The Earth Observing System Terra Series

These articles focus on the overarching science priorities of the EOS Terra mission

Sunlight is the source of energy for the Earth’s oceans, atmosphere, land, and biosphere. This energy serves to heat the Earth to temperatures far above the minus 454 degrees Fahrenheit (3 degrees Kelvin) of deep space. Averaged over an entire year and the entire Earth, the sun deposits 342 Watts of energy into every square meter of the Earth. This is a very large amount of heat—4.4 x 10 16 watts of power that the sun sends to the Earth/ atmosphere system. For comparison, a large electric power plant would produce 100 million watts of power, or 10 8 watts. It would take 440 million such power plants to equal the energy coming to the Earth from the sun—roughly one for every ten people on the Earth! Where does all the Sun's heat go? Why doesn’t the Earth just keep getting hotter?

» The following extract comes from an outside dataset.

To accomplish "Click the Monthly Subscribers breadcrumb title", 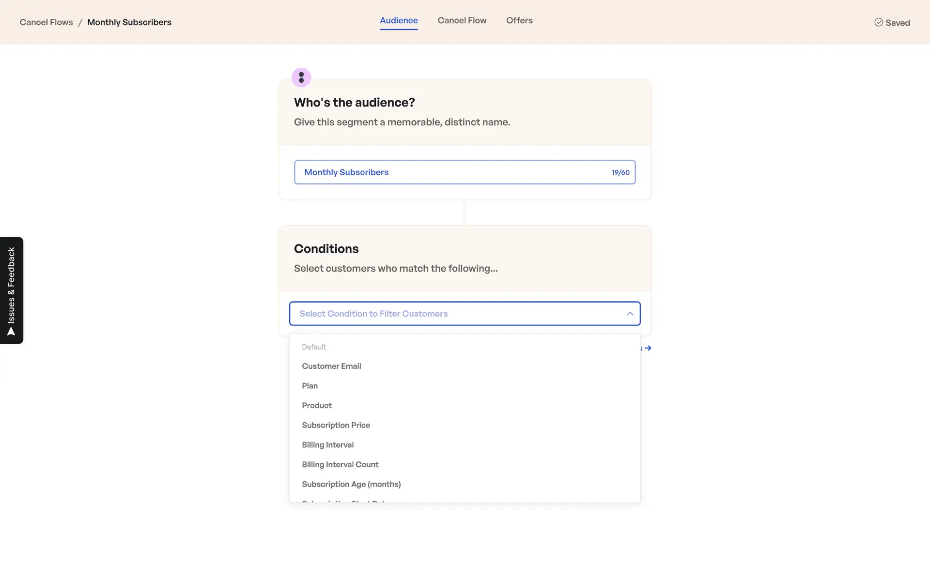I will [129, 22].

Most of the sun’s heat is deposited into the tropics of the Earth. This is because the Earth’s rotational axis is almost perpendicular to the plane of Earth’s orbit around the sun. The polar latitudes receive on average much less solar heating than the equator. If the tilt of the Earth’s axis were exactly perpendicular to the orbit plane around the sun, then there would be no seasons! Climate in January would be the same as climate in April or July, all over the Earth. But the Earth’s rotational axis tilts 23.5 degrees away from perpendicular. Consequently, during one part of the orbit around the sun, the North Pole will be tilted 23.5 degrees toward the sun and will be in sunlight 24 hours a day. Six months later at the opposite side of the orbit around the sun, the North Pole will be in total darkness 24 hours a day. Why is this important? The amount of solar heating of the polar latitudes varies greatly through the year. In the summer, polar latitudes receive almost as much solar energy as the tropics, while in the winter they receive no solar heat at all. Meanwhile, the tropics receive by comparison roughly constant solar heating throughout the year (hence the small seasonal cycles there). As a result, in the winter hemisphere, the difference in solar heating between the equator and the pole is very large—a situation perfect for driving a strong "heat engine," or circulation of the atmosphere. This energy difference drives large mid-latitude storm systems as heat moves from the surplus in the equator to the deficit in the polar regions. In contrast, the summer has very similar heating at the equator and poles, such that the heat engine slows down, and mid-latitude storms lose their source of energy. Summer storms tend to be very small scale and local.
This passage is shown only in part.